# Few of my Canada pics to share



## Feedbag (Oct 14, 2006)

just got back from Canda and wanted to share a few pictures of the smallmouth we were catching the the Musky my brother in law caught.


----------



## sashimigrade (Jun 25, 2011)

Nice fish! I'd love to go to Canada. Lol, those smallies are so fat! True footballs. Why do the fish in Canada always seem healthier than those in the US?


----------



## fishslim (Apr 28, 2005)

man looks like you had a great trip!! nice pics


----------



## claytonhaske (Apr 16, 2010)

where abouts in canada did you go, eh?


----------



## MDBuckeye (Sep 29, 2009)

Beautiful fish!
I didn't get to Canada this year but have in Ontario with some awesome fishing for all kinds of fish.

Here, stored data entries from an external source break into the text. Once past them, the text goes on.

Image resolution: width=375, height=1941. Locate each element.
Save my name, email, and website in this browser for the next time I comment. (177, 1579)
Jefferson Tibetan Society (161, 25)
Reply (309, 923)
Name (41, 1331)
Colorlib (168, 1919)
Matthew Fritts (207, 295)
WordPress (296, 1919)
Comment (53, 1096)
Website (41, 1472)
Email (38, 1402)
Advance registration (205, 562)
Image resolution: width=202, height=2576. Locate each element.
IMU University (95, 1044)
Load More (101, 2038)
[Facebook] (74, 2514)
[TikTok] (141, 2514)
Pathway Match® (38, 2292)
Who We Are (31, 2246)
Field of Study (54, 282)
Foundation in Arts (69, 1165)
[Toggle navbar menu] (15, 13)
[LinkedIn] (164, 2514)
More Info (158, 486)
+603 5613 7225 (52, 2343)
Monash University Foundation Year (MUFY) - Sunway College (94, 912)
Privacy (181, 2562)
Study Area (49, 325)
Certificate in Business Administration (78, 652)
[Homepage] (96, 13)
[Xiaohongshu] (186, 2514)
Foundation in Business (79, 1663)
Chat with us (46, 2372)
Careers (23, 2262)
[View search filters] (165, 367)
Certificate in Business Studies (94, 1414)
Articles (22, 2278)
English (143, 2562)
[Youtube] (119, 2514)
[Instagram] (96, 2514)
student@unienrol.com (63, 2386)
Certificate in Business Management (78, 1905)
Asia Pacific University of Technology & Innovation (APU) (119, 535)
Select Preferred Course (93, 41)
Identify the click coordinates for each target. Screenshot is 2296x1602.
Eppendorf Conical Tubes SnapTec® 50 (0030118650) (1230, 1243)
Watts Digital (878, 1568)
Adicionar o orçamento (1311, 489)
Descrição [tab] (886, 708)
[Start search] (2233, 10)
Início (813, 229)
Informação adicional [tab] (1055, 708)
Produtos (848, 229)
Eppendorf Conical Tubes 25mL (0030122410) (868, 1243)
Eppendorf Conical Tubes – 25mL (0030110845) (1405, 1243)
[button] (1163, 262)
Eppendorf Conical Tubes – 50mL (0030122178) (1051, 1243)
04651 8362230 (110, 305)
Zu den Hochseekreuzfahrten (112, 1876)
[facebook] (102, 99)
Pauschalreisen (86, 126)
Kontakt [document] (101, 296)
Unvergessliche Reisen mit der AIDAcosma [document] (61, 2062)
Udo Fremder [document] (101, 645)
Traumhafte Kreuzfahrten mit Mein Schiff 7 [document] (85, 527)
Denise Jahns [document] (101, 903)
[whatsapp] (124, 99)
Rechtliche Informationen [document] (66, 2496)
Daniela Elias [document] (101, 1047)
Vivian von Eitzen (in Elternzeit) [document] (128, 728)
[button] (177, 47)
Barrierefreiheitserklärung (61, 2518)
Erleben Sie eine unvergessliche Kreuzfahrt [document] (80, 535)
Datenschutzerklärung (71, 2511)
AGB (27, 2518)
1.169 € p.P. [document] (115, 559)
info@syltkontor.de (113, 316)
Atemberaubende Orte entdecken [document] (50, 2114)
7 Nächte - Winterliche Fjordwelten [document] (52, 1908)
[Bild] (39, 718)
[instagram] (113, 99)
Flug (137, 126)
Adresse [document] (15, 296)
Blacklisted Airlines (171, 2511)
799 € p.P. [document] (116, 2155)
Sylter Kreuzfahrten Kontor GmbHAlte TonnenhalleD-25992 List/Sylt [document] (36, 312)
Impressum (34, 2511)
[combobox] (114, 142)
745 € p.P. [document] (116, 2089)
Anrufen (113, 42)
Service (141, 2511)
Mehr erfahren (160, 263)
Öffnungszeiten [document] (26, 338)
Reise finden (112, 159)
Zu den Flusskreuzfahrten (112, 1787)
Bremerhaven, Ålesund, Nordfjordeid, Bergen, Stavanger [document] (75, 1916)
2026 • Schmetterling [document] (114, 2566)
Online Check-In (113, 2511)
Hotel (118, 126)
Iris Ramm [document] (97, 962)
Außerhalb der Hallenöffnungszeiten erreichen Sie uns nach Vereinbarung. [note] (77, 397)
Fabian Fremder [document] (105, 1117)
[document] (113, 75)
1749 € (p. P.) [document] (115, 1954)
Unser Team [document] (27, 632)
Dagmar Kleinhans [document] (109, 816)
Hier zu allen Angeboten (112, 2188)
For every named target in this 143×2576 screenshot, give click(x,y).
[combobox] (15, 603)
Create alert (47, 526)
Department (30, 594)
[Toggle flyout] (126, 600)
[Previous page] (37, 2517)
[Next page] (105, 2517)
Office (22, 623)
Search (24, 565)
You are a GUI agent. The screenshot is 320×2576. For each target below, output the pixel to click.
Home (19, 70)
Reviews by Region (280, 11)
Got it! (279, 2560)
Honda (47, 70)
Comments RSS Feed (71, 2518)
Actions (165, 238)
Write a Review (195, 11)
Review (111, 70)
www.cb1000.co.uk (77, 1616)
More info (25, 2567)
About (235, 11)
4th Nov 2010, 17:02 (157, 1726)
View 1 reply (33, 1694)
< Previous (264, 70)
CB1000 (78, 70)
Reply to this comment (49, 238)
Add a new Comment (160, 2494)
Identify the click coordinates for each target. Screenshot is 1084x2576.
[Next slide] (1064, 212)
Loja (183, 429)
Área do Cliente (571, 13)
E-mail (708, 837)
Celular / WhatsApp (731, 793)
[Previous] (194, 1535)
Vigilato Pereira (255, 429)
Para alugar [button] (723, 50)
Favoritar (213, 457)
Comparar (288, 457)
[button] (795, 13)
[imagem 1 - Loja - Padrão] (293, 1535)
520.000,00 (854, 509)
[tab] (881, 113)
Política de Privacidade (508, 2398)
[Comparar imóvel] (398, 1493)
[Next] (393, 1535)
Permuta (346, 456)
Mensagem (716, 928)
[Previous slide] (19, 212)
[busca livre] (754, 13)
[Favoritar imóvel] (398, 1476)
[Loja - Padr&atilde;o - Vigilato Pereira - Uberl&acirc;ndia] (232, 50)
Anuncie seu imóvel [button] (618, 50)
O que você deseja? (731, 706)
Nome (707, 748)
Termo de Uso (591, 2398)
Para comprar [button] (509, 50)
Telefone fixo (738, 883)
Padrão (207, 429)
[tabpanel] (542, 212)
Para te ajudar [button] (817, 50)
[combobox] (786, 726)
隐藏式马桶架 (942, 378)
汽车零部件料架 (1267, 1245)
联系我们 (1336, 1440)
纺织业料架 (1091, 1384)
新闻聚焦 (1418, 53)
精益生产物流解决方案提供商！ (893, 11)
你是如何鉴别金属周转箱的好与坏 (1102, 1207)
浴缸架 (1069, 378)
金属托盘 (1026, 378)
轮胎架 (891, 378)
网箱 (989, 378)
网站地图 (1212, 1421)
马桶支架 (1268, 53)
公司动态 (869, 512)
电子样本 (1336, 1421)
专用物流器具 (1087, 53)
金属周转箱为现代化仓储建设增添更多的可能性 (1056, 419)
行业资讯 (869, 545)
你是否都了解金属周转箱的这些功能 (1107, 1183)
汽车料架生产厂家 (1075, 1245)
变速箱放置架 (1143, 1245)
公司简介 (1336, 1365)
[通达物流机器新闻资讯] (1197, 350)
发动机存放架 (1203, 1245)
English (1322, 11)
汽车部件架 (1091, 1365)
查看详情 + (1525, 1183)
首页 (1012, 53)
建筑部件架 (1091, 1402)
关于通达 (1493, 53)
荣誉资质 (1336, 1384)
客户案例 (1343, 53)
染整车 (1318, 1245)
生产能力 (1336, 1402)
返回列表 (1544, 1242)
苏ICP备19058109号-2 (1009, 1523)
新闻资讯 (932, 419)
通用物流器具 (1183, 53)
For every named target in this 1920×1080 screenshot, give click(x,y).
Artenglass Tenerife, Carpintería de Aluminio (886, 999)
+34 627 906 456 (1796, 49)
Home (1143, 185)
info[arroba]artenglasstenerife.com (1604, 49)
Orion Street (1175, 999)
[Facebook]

Almost wish I lived up there full time...


----------



## Coonhound (May 12, 2008)

Beauty smallies!


----------



## Feedbag (Oct 14, 2006)

we go to McGregor Bay which is in the North part of Georgian Bay on Lake Huron.

Fishing was a bit tough, some days get totally skunked, others you catch nothing but 3 pounders. When we did find them in the gin clear water, you always caught quality fish...no dinks.

that was the biggest musky either of us ever caught...so that was the trip highlight.

My brother in law has a place up there and stays up there for 5 months......lucky sob.


----------



## DaleM (Apr 5, 2004)

Feedbag
What part of McGreger bay were you in?
I had a place up there for 25+ years and have been going for over 30 years.


----------